Politique

France: La déchéance de nationalité, une mesure qui divise la sphère politique

Le gouvernement français est en plein débat à un jour de la présentation de la réforme constitutionnelle sur l'état d'urgence, qui pourrait inscrire la déchéance de nationalité pour les bi-nationaux nés en France dans la Constitution.

Bilal Müftüoğlu  | 22.12.2015 - Mıse À Jour : 23.12.2015
France: La déchéance de nationalité, une mesure qui divise la sphère politique

Ile-de-France

AA - Paris - Bilal Muftuoglu

La déchéance de nationalité pour les binationaux nés en France, une mesure qui a été reprise depuis les attentats de Paris du 13 novembre, continue à marquer les différends entre la gauche et la droite, mais aussi au sein du gouvernement socialiste. 

Le débat sur l'utilité de la déchéance de nationalité, notamment dans le cadre de la lutte contre le terrorisme, est devenu encore plus marquant à un jour de la présentation par le gouvernement d'une réforme constitutionnelle qui prévoit l'inscription de cette mesure dans la Constitution. 

Le texte qui devrait être présenté mercredi devant le Conseil des ministres, prévoit à l'heure actuelle qu'un "Français qui a également une autre nationalité peut, dans les conditions fixées par la loi, être déchu de la nationalité française lorsqu'il est définitivement condamné pour un acte qualifié de crime ou de délit constituant une atteinte aux intérêts fondamentaux de la Nation ou pour un crime ou un délit constituant un acte de terrorisme". 

L'inscription d'une telle mesure est avant tout soutenue par le Front national (FN), qui depuis sa création invoque le droit du sang contre le droit du sol pour l'obtention de la nationalité française.
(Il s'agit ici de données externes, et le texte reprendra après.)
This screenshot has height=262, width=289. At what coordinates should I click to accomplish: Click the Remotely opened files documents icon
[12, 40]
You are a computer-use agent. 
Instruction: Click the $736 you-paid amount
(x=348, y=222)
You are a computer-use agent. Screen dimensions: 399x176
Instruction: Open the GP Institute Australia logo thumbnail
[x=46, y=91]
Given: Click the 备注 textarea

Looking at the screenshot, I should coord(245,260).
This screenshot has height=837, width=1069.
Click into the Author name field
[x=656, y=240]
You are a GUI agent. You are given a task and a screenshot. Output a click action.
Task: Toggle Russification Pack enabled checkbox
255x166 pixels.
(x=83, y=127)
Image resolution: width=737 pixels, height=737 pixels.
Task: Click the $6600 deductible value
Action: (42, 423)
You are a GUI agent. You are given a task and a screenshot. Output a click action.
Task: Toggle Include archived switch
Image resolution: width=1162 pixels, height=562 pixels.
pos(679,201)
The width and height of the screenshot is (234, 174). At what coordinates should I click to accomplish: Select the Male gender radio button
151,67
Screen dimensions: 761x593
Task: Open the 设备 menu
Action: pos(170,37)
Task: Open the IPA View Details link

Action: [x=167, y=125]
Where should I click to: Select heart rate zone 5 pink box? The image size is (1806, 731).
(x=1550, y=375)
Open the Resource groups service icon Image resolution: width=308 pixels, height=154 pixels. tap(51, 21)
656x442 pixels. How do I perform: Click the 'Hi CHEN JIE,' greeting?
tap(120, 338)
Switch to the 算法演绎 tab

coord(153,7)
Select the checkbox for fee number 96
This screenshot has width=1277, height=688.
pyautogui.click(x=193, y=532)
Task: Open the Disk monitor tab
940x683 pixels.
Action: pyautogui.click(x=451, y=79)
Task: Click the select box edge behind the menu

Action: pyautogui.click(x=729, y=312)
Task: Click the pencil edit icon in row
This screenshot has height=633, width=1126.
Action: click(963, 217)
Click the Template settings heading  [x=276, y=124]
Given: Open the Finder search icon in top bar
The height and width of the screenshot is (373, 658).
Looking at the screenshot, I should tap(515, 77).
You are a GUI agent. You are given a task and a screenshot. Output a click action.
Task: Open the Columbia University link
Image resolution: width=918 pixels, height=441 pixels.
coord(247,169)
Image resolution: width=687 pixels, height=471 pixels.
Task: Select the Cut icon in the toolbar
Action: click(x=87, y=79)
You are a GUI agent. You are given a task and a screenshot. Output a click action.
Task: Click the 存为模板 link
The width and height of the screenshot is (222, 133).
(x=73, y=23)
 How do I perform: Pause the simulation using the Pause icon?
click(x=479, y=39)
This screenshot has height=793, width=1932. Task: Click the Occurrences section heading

Elle est aussi favorablement reçue par la droite, dès lors que Nicolas Sarkozy, président des Républicains, avait lui-même proposé d'étendre la portée de la déchéance de nationalité comme président de la République en 2010.

"La nationalité française doit pouvoir être retirée à toute personne d'origine étrangère qui aurait volontairement porté atteinte à la vie d'un policier, d'un gendarme ou de toute personne dépositaire de l'autorité publique", avait alors déclaré Sarkozy en 2010, au moment des émeutes à Grenoble. 

La disposition, soutenue à l'heure actuelle par le président français François Hollande, n'est guère un projet traditionnel de la gauche. Elle a d'ailleurs suscité de nombreuses inquiétudes au sein de la gauche, à commencer par le Premier ministre Manuel Valls. 

"Ce projet de réformer crispe terriblement la gauche. Est-ce que le symbole en vaut la peine ?", s'est interrogé le Premier ministre français, intervenant la semaine dernière sur France Info. 

"Ce n’est pas la déchéance de nationalité qui va permettre d’arrêter les terroristes", a argué pour sa part, Jean-Christophe Cambadélis, premier secrétaire du Parti socialiste (PS). 

"La lutte contre le terrorisme ne justifie pas tout. Même si les cas seront peu nombreux, déchoir des individus de la nationalité française, c’est une concession symbolique faite à l’extrême droite", avait noté Pascal Cherki, député PS de Paris, dans un article paru au journal l'Hémicycle. 

Rejoignant le débat lundi, Bruno Le Roux, président du groupe PS à l'Assemblée nationale, a aussi assené que la mesure en question ne serait "susceptible" d'arrêter le terrorisme. 

"Quand quelqu'un qui a la nationalité française et une autre nationalité retourne les armes contre son pays au profit supposé d'un autre pays, cela peut appeler une réponse, mais je n'ai jamais pensé que c'était susceptible d'arrêter le terrorisme", a-t-il ainsi noté. 

La mesure jugée nécessaire par Hollande dans le cadre de la lutte contre le terrorisme ne devrait concerner que très peu de terroristes, y compris les assaillants des attentats du 13 novembre. En effet, seul Ismaïl Mostefaï, un des kamikazes de la salle de concert Bataclan, détenait les nationalités française et algérienne, soit une nationalité non-européenne. Né à Chartres, il n'avait obtenu la nationalité algérienne que grâce à ses parents originaires de ce pays.

Les deux autres kamikazes de Bataclan, Foued Mohamed-Aggad et Samy Amimour, nés tous les deux en France, n'avaient que le passeport français, et ne pourraient être déchus de leur nationalité française, dès lors que la disposition interdit de réduire les Français au statut d'apatride.

La réforme constitutionnelle, qui devrait, entre autres, instaurer un nouveau régime d'état d'urgence en cas de menace terroriste, doit recueillir le soutien des trois cinquième des députés.